### EXERCISE:
Each line of the records needs to be written out exactly, with any image left out.

(DATA SUPPLIED Opens)

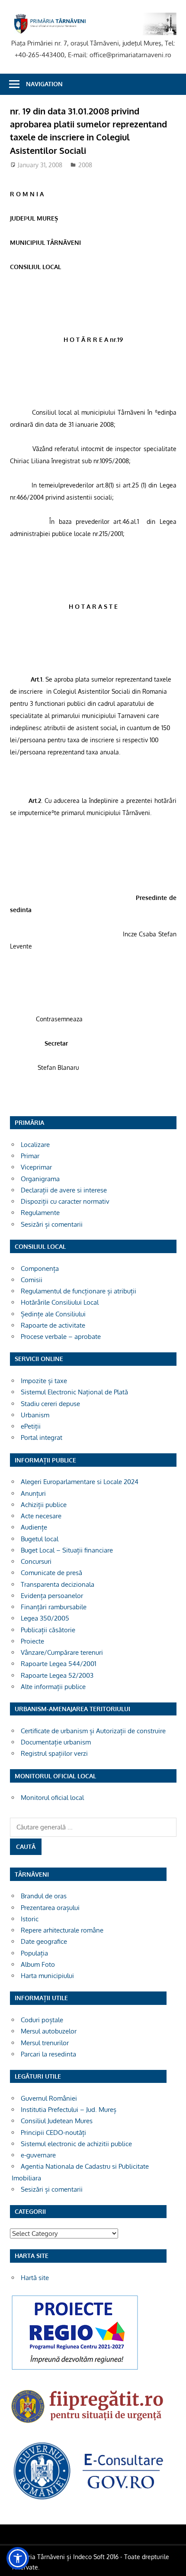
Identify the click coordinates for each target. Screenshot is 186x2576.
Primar (30, 1156)
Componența (40, 1268)
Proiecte (32, 1641)
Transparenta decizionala (57, 1584)
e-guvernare (38, 2155)
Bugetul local (39, 1539)
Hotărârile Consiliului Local (60, 1302)
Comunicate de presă (51, 1573)
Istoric (29, 1919)
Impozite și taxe (44, 1381)
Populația (34, 1953)
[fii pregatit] (88, 2425)
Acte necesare (41, 1516)
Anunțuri (33, 1493)
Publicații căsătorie (48, 1630)
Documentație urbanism (56, 1742)
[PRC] (75, 2369)
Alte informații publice (53, 1687)
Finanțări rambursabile (54, 1607)
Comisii (31, 1280)
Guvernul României (49, 2098)
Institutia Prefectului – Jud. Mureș (68, 2109)
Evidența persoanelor (52, 1596)
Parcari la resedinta (48, 2054)
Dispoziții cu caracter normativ (65, 1201)
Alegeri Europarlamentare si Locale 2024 (79, 1482)
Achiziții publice (44, 1505)
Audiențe (34, 1527)
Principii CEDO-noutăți (53, 2132)
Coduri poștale (42, 2020)
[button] (18, 2558)
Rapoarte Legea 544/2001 (58, 1664)
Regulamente (40, 1212)
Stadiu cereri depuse (50, 1404)
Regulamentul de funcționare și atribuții (78, 1291)
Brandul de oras (44, 1896)
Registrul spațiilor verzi (54, 1753)
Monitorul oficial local (52, 1797)
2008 (85, 165)
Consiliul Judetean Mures (57, 2121)
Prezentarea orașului (50, 1908)
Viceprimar (36, 1167)
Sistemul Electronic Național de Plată (74, 1392)
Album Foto (38, 1964)
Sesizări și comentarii (52, 1224)
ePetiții (31, 1426)
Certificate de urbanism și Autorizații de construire (93, 1731)
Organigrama (40, 1179)
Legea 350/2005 (45, 1618)
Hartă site (35, 2278)
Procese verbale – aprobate (61, 1336)
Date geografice (44, 1941)
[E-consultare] (88, 2499)
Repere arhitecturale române (62, 1930)
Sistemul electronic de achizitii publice (76, 2144)
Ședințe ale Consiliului (53, 1314)
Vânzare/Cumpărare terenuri (62, 1652)
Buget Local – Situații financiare (67, 1550)
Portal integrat (41, 1437)
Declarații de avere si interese (64, 1190)
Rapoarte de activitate (53, 1325)
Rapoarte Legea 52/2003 (57, 1675)
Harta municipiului (47, 1976)
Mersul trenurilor (45, 2043)
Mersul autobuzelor (49, 2031)
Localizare (35, 1144)
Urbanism (35, 1415)
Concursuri (36, 1561)
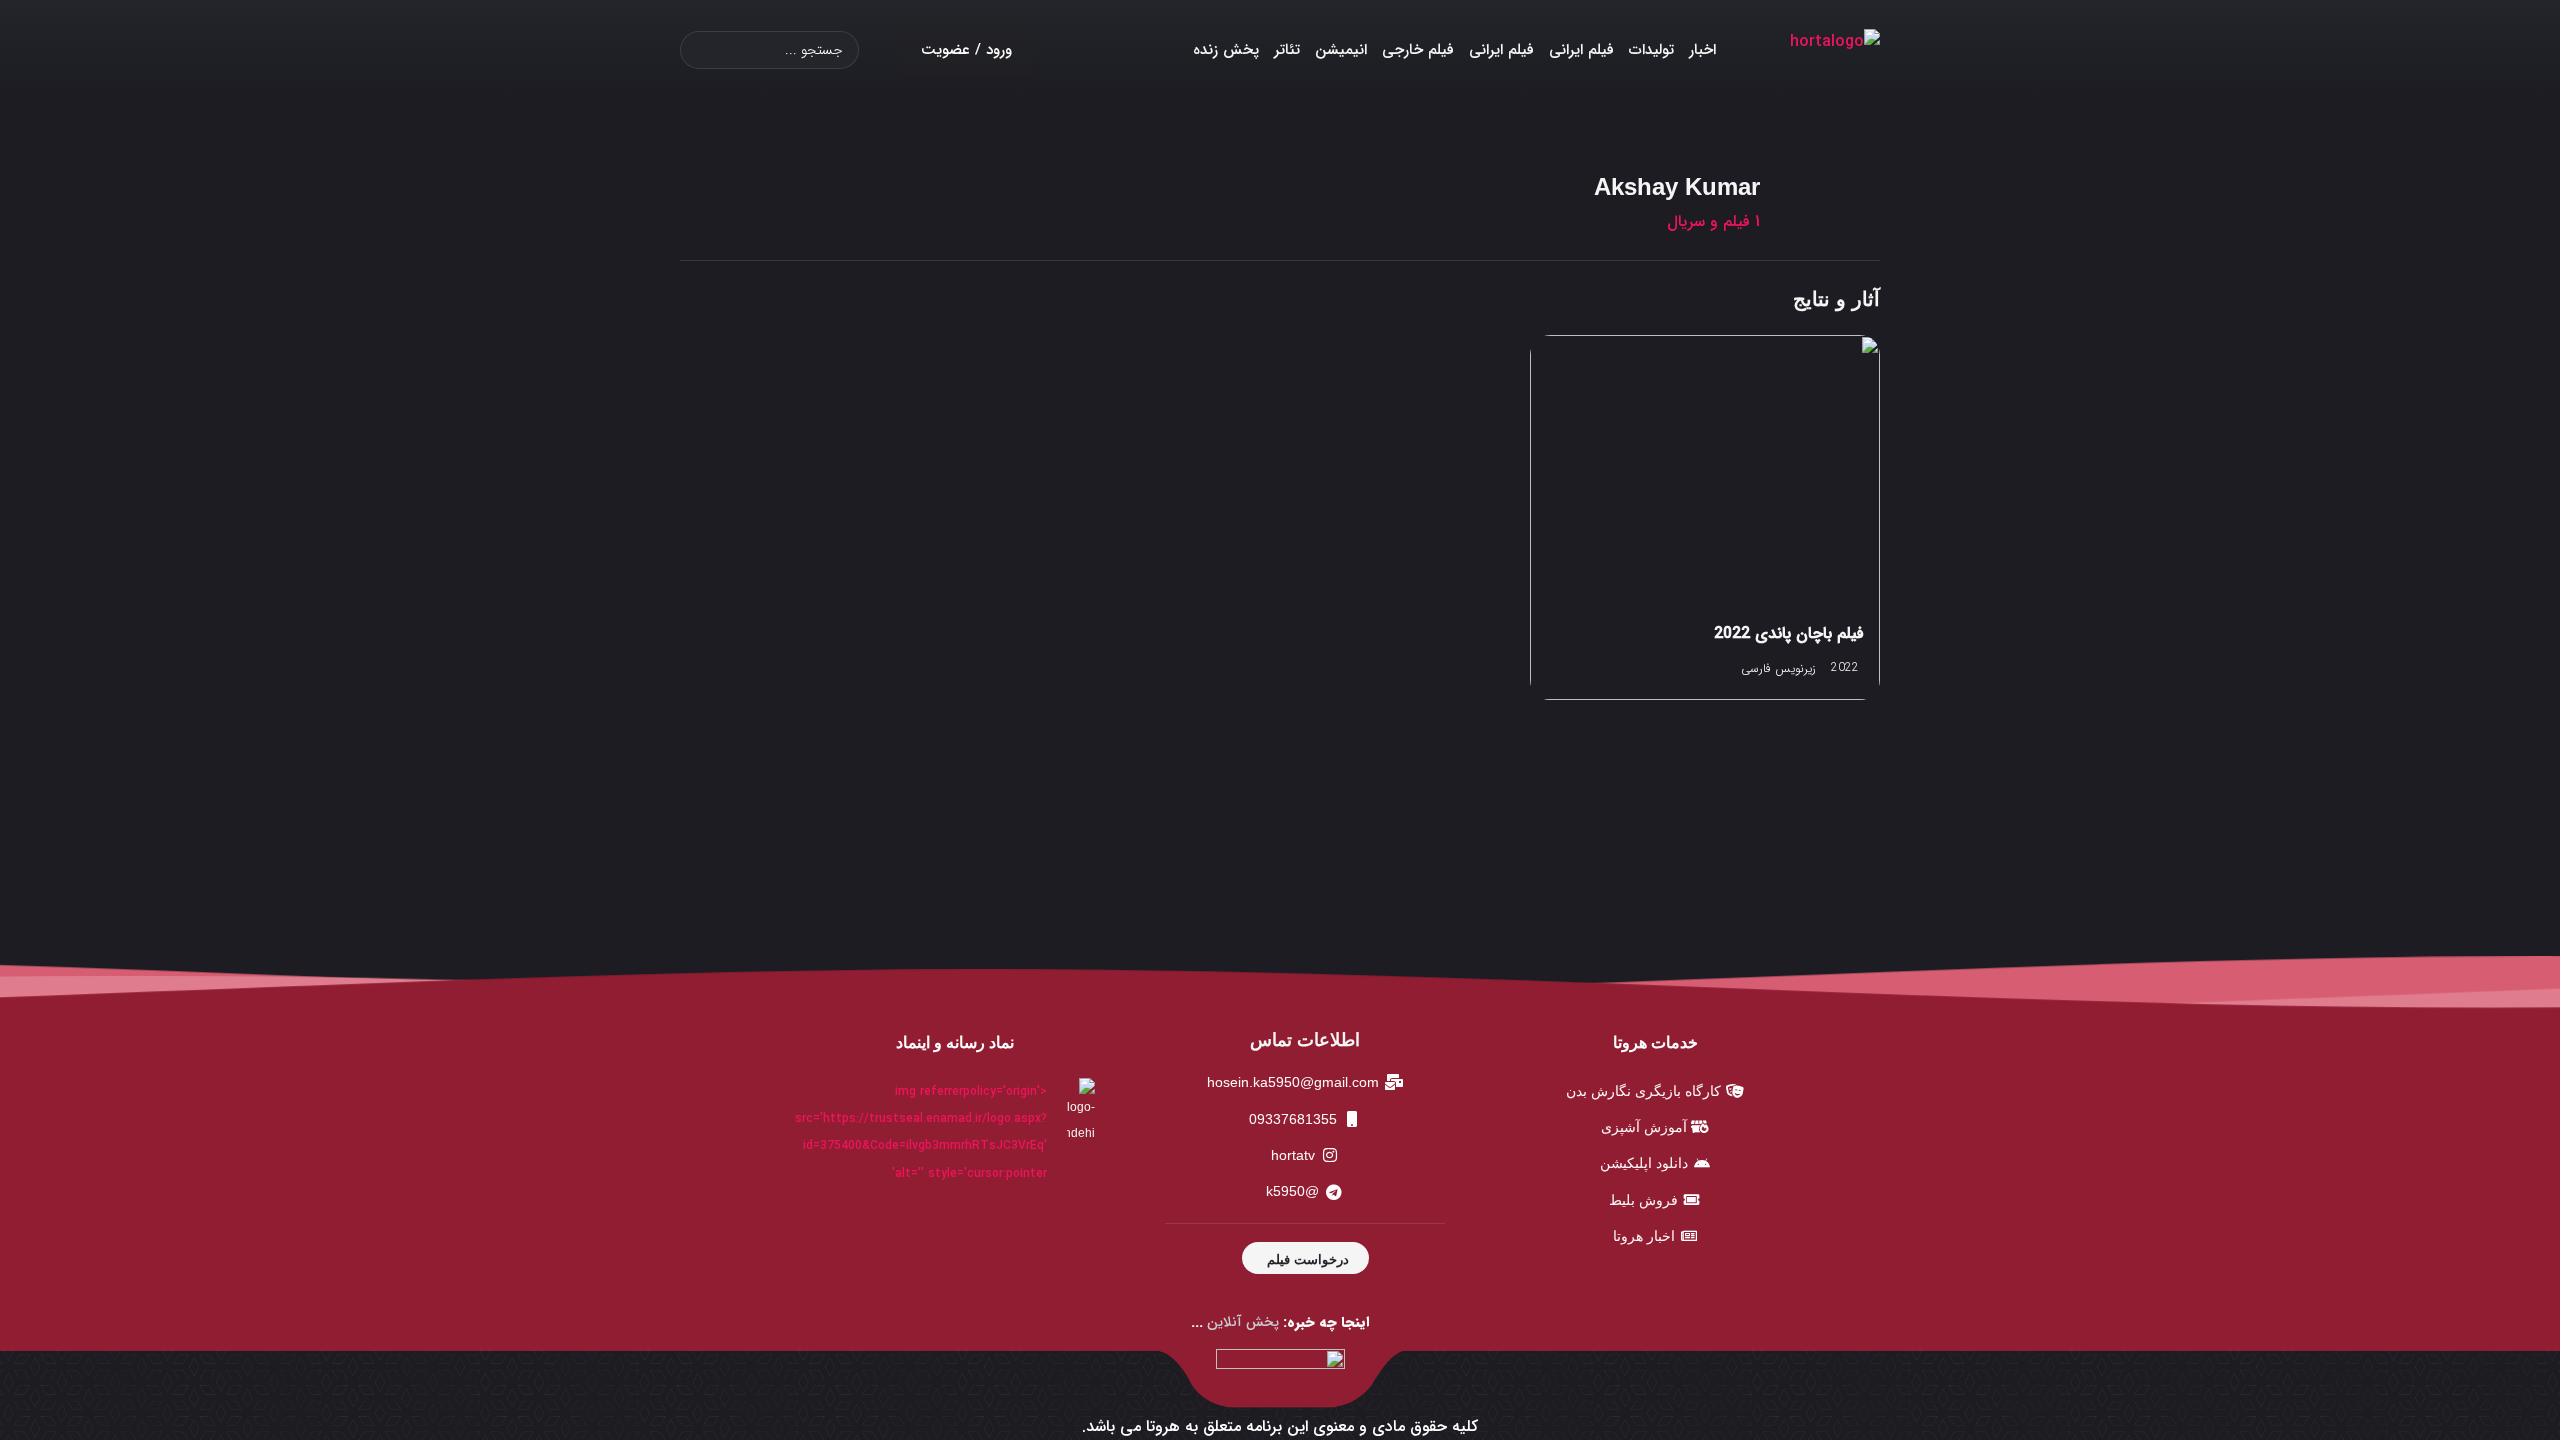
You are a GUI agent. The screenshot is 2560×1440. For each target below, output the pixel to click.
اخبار (1702, 50)
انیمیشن (1341, 50)
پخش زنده (1226, 50)
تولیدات (1651, 50)
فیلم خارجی (1418, 50)
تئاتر (1287, 50)
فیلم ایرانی (1581, 50)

(DATA SUPPLIED Closes)

### RESULT OF THE TASK:
Identify the click coordinates for each target. Screenshot is 186x2576.
Primar (30, 1156)
Componența (40, 1268)
Proiecte (32, 1641)
Transparenta decizionala (57, 1584)
e-guvernare (38, 2155)
Bugetul local (39, 1539)
Hotărârile Consiliului Local (60, 1302)
Comunicate de presă (51, 1573)
Istoric (29, 1919)
Impozite și taxe (44, 1381)
Populația (34, 1953)
[fii pregatit] (88, 2425)
Acte necesare (41, 1516)
Anunțuri (33, 1493)
Publicații căsătorie (48, 1630)
Documentație urbanism (56, 1742)
[PRC] (75, 2369)
Alte informații publice (53, 1687)
Finanțări rambursabile (54, 1607)
Comisii (31, 1280)
Guvernul României (49, 2098)
Institutia Prefectului – Jud. Mureș (68, 2109)
Evidența persoanelor (52, 1596)
Parcari la resedinta (48, 2054)
Dispoziții cu caracter normativ (65, 1201)
Alegeri Europarlamentare si Locale 2024 (79, 1482)
Achiziții publice (44, 1505)
Audiențe (34, 1527)
Principii CEDO-noutăți (53, 2132)
Coduri poștale (42, 2020)
[button] (18, 2558)
Rapoarte Legea 544/2001 (58, 1664)
Regulamente (40, 1212)
Stadiu cereri depuse (50, 1404)
Regulamentul de funcționare și atribuții (78, 1291)
Brandul de oras (44, 1896)
Registrul spațiilor verzi (54, 1753)
Monitorul oficial local (52, 1797)
2008 (85, 165)
Consiliul Judetean Mures (57, 2121)
Prezentarea orașului (50, 1908)
Viceprimar (36, 1167)
Sistemul Electronic Național de Plată (74, 1392)
Album Foto (38, 1964)
Sesizări și comentarii (52, 1224)
ePetiții (31, 1426)
Certificate de urbanism și Autorizații de construire (93, 1731)
Organigrama (40, 1179)
Legea 350/2005 (45, 1618)
Hartă site (35, 2278)
Procese verbale – aprobate (61, 1336)
Date geografice (44, 1941)
[E-consultare] (88, 2499)
Repere arhitecturale române (62, 1930)
Sistemul electronic de achizitii publice (76, 2144)
Ședințe ale Consiliului (53, 1314)
Vânzare/Cumpărare terenuri (62, 1652)
Buget Local – Situații financiare (67, 1550)
Portal integrat (41, 1437)
Declarații de avere si interese (64, 1190)
Rapoarte de activitate (53, 1325)
Rapoarte Legea 52/2003 (57, 1675)
Harta municipiului (47, 1976)
Mersul trenurilor (45, 2043)
Mersul autobuzelor (49, 2031)
Localizare (35, 1144)
Urbanism (35, 1415)
Concursuri (36, 1561)
You are a GUI agent. The screenshot is 2560×1440. For each target below, output the pixel to click.
اخبار (1702, 50)
انیمیشن (1341, 50)
پخش زنده (1226, 50)
تولیدات (1651, 50)
فیلم خارجی (1418, 50)
تئاتر (1287, 50)
فیلم ایرانی (1581, 50)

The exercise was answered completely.